**Problem description**
Can you quote the interview passage about Gamow below word for word, from start to finish?

**Extracted text**
......

And I understand Gamow was also involved with General Relativity at this time.

Finkelstein:

Yes. It turned out that he was also interested in General Relativity and taken a course in GR in Moscow with Friedmann but with boundary conditions different from Einstein. This led Gamow to the speculation that the first appearance of the gravitational field was as a nuclear explosion and that whole history of the universe from the big bang to the present is as now believed but with the details now available in the language of nuclear physics. At the time, this was not accepted and people even joked about it. But Gamow is now recognized as having been at the forefront of this idea.

When Gamow arrived in the United States he was without a job. The U.S. government offered him a professorship at George Washington University, and the opportunity to stage a conference, which he chose to focus on the sun’s energy. It was also an opportunity to bring many more famous physicists from Europe to the U.S., rescuing them from the war, and many of them remained in the U.S. That conference was the first time it was understood how the sun converted its nuclear potential to energy that sustains life on Earth. Hans Bethe won a Nobel Prize for the work he described at this conference.

......

**Recorded information**
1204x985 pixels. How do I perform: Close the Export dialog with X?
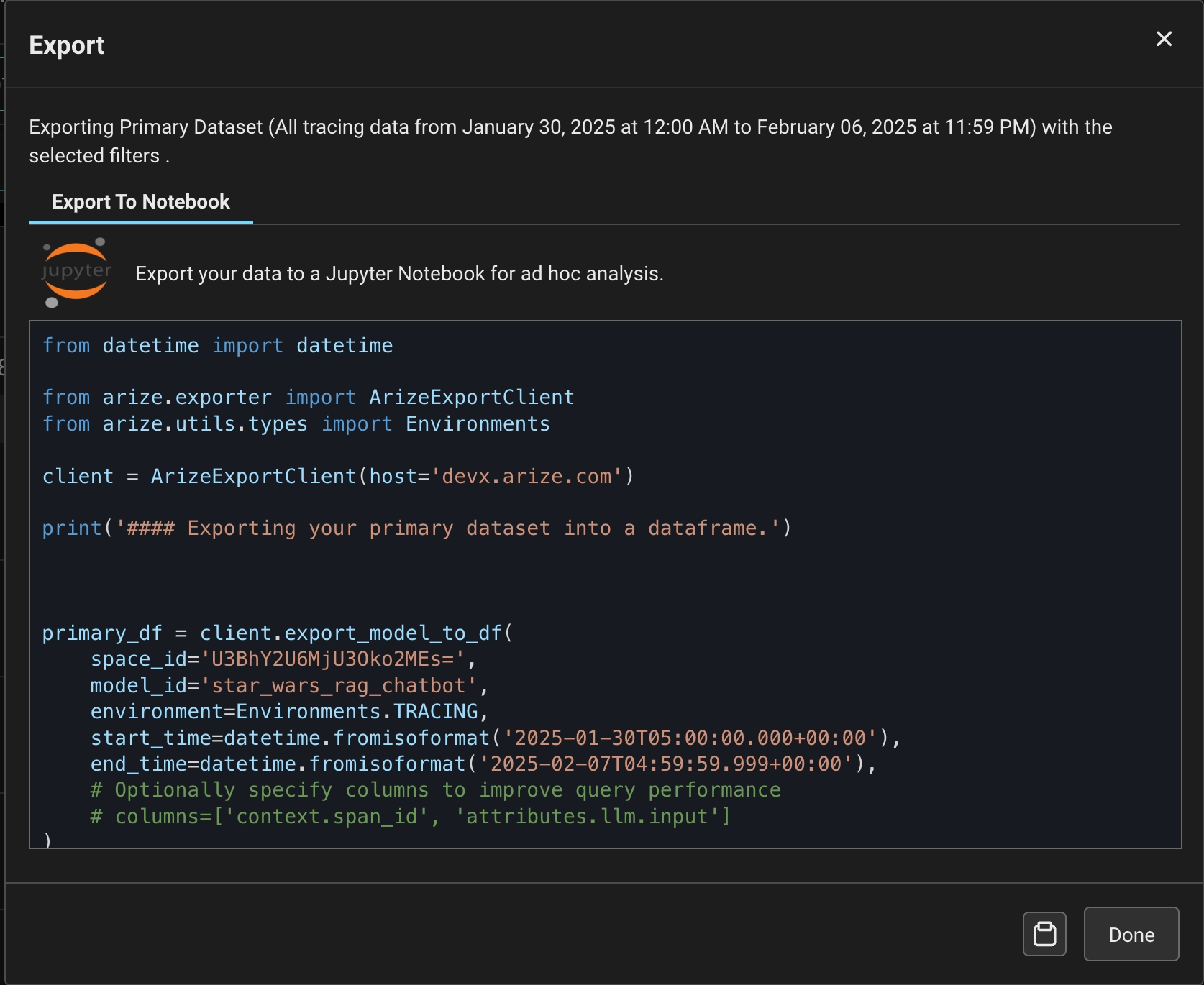(x=1164, y=39)
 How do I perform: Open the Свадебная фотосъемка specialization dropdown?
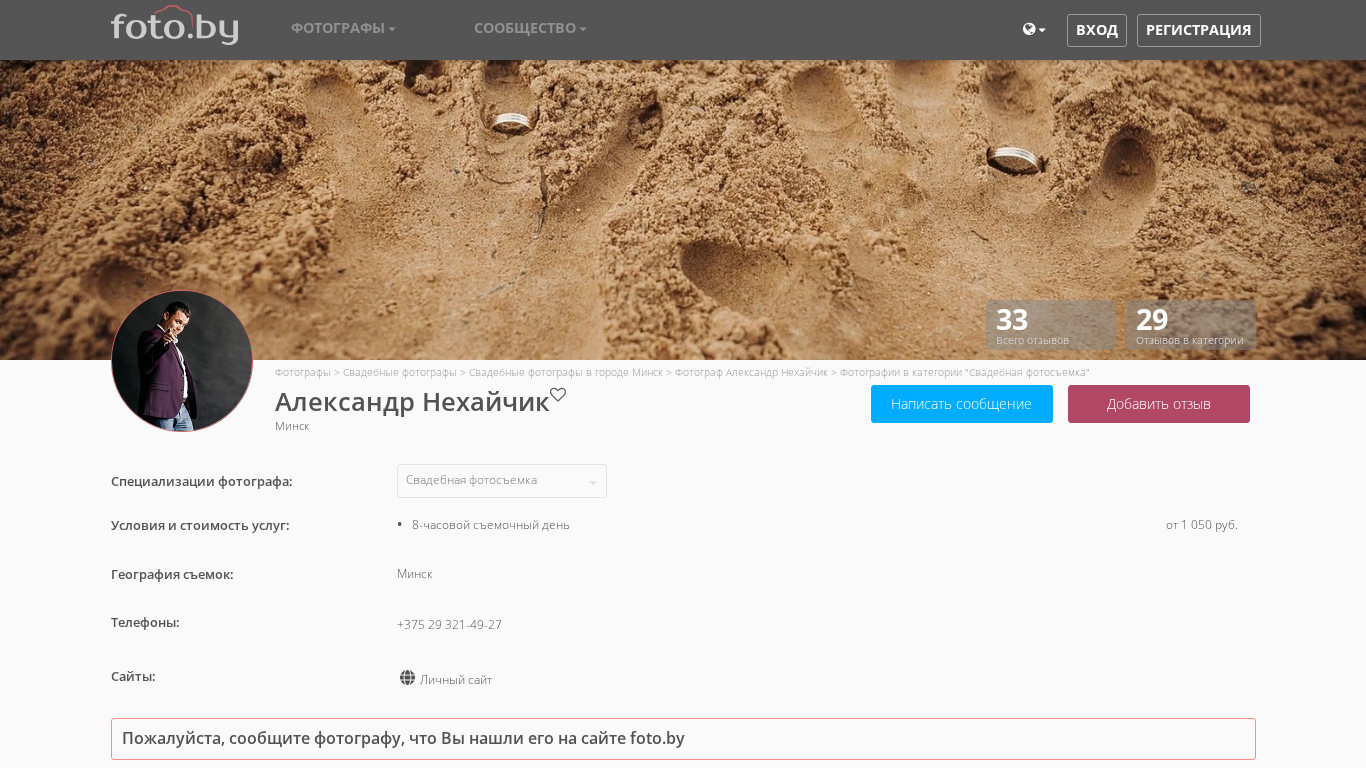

......

**The solution**
And I understand Gamow was also involved with General Relativity at this time.

Finkelstein:

Yes. It turned out that he was also interested in General Relativity and taken a course in GR in Moscow with Friedmann but with boundary conditions different from Einstein. This led Gamow to the speculation that the first appearance of the gravitational field was as a nuclear explosion and that whole history of the universe from the big bang to the present is as now believed but with the details now available in the language of nuclear physics. At the time, this was not accepted and people even joked about it. But Gamow is now recognized as having been at the forefront of this idea.

When Gamow arrived in the United States he was without a job. The U.S. government offered him a professorship at George Washington University, and the opportunity to stage a conference, which he chose to focus on the sun’s energy. It was also an opportunity to bring many more famous physicists from Europe to the U.S., rescuing them from the war, and many of them remained in the U.S. That conference was the first time it was understood how the sun converted its nuclear potential to energy that sustains life on Earth. Hans Bethe won a Nobel Prize for the work he described at this conference.